My initial reaction would be a simple no, as nothing is designed to listen to audio as an input.
However, speakers do produce variable signal (they can work as a mic, as mics can also functions as speakers) so the thought occurs that maybe something about TouchButton input support would allow for sensing a variance?
Not a conventional use of course, but somewhat intriguing.
short answer: no (with caveats, see long answer)
long answer:
First problem is that the speaker isn’t hooked up to anything that can read from it. The amplifier may have some feedback information, but there is no way to get that information out from the amplifier. The solution would be to hook the speaker up to something in addition to the amplifier.
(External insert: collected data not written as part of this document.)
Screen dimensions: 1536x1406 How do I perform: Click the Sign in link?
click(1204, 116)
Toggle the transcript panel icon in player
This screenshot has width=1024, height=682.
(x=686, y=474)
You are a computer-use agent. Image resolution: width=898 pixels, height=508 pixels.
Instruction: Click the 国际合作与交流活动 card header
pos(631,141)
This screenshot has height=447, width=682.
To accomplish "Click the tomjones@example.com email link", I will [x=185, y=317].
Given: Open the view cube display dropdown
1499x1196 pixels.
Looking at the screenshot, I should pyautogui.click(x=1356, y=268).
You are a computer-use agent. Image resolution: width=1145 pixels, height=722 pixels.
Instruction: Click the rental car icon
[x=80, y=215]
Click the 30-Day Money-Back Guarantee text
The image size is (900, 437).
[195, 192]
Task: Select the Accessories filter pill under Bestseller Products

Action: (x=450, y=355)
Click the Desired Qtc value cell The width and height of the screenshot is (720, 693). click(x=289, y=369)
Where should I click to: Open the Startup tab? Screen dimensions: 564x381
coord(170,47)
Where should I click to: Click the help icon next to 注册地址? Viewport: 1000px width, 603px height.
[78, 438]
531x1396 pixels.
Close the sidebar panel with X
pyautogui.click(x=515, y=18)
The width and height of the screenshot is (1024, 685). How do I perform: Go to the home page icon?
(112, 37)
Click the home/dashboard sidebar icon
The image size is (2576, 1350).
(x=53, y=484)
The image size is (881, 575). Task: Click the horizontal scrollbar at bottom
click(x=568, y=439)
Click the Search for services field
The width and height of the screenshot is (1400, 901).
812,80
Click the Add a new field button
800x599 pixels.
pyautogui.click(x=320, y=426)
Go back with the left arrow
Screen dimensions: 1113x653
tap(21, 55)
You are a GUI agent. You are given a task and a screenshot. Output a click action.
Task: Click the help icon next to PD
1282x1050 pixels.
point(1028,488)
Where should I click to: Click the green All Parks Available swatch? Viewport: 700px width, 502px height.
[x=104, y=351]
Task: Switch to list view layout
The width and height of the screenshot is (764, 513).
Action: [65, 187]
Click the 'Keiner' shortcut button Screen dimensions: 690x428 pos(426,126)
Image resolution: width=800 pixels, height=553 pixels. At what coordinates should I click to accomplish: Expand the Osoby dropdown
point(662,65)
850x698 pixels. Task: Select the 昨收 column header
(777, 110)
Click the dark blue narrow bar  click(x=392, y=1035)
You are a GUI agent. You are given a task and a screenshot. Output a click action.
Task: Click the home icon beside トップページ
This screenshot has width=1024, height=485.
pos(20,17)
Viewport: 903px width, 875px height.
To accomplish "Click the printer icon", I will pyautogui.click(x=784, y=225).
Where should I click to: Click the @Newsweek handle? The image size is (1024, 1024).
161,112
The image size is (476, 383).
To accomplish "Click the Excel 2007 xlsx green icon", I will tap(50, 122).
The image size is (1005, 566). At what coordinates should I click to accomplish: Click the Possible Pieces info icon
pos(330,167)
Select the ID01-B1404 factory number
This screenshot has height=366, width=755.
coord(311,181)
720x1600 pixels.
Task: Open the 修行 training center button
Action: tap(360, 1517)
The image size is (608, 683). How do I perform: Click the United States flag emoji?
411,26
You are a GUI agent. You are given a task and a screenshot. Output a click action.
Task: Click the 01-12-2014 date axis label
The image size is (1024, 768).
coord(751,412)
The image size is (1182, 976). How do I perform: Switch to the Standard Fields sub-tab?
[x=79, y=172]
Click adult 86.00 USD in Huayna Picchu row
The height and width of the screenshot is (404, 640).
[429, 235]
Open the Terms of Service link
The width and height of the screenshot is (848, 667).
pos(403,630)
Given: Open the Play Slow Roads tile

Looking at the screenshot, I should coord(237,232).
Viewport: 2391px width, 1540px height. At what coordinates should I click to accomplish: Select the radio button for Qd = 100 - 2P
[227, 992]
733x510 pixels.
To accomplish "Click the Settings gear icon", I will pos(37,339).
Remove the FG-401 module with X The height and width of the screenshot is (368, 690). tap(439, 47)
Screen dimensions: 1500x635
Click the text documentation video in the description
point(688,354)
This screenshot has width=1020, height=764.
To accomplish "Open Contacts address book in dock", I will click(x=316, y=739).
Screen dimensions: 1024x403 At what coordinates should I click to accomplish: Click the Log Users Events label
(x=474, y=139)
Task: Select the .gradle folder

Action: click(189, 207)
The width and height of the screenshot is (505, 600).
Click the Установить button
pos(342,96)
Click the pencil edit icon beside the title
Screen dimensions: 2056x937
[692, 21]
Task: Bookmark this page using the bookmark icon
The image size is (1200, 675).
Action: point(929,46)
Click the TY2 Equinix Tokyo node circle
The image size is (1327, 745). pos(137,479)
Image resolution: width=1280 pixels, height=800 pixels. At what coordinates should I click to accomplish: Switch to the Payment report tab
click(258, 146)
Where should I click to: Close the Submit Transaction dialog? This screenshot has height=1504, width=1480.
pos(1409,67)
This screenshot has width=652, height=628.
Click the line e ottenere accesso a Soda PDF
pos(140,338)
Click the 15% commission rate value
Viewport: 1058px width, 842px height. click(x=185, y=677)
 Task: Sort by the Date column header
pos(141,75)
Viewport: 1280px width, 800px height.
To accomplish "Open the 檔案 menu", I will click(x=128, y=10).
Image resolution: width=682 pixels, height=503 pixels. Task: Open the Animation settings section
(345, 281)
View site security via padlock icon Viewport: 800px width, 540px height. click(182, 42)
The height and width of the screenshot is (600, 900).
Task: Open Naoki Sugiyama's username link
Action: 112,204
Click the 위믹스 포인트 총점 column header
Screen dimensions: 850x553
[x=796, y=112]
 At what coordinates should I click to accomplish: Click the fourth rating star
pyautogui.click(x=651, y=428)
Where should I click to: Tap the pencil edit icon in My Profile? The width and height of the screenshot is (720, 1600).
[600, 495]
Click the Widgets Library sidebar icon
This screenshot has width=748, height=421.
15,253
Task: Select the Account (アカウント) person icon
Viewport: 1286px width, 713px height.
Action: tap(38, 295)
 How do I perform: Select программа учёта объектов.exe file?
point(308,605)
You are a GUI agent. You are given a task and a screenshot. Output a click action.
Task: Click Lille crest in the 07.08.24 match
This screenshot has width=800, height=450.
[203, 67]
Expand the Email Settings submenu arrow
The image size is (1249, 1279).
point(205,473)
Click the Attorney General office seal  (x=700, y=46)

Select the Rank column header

Second problem is that speakers are poor microphones, and the signal they generate are very low. (That’s technically true for any microphone though.) What this means is that you almost certainly need to amplify the signal from the speaker before sampling it. Also, that amplifier needs to have some decoupling filters, otherwise he amplifier or the cpu would fry when we play audio through speaker (which is hundreds or thousands of times higher voltage than the signal we get from the speaker.) Creating such an amplifier is not hard, a few resistors, capacitors and an op-amp would be enough to do the trick. Of course, it might be simpler to just use a separate microphone, especially one that has a builtin amplifier.
The third problem is memory. A V2 board has 64k of ram, and a good chunk is already spoken for. Let’s say we could reseve 20k RAM for audio, that only lets us sample ~1/3rd of a second at phone quality. (8-bit 8k uLaw) Not enough to store a phrase for analysis. A V3 board can do better. It has 160k RAM, so we can use up to 120k or so of RAM for audio samples, which could potentially store about 2 seconds. 2 seconds might even be enough.
FOURTH problem is cpu time. Voice recognition takes a silly amount of multiplications to do. I think our poor little 80Mhz CPU might struggle a bit to do that. It also tends to take a good chunk of flash memory for the model, plus more ram for the intermediate results. Since the speaker will be useless as a microphone when the saber is on, this would only work while the saber is off, which may help. (We don’t use as much CPU time when the saber is off.)
But other than that it’s totally possible…
Now that I read it again, I don’t know if you meant voice recognition or some other kind of audio control though…
Yeah, I took it to mean NOT connected to the speaker pads, instead being a seperate speaker just functioning like “The Clapper”
Like something happens with a loud sound hahaa.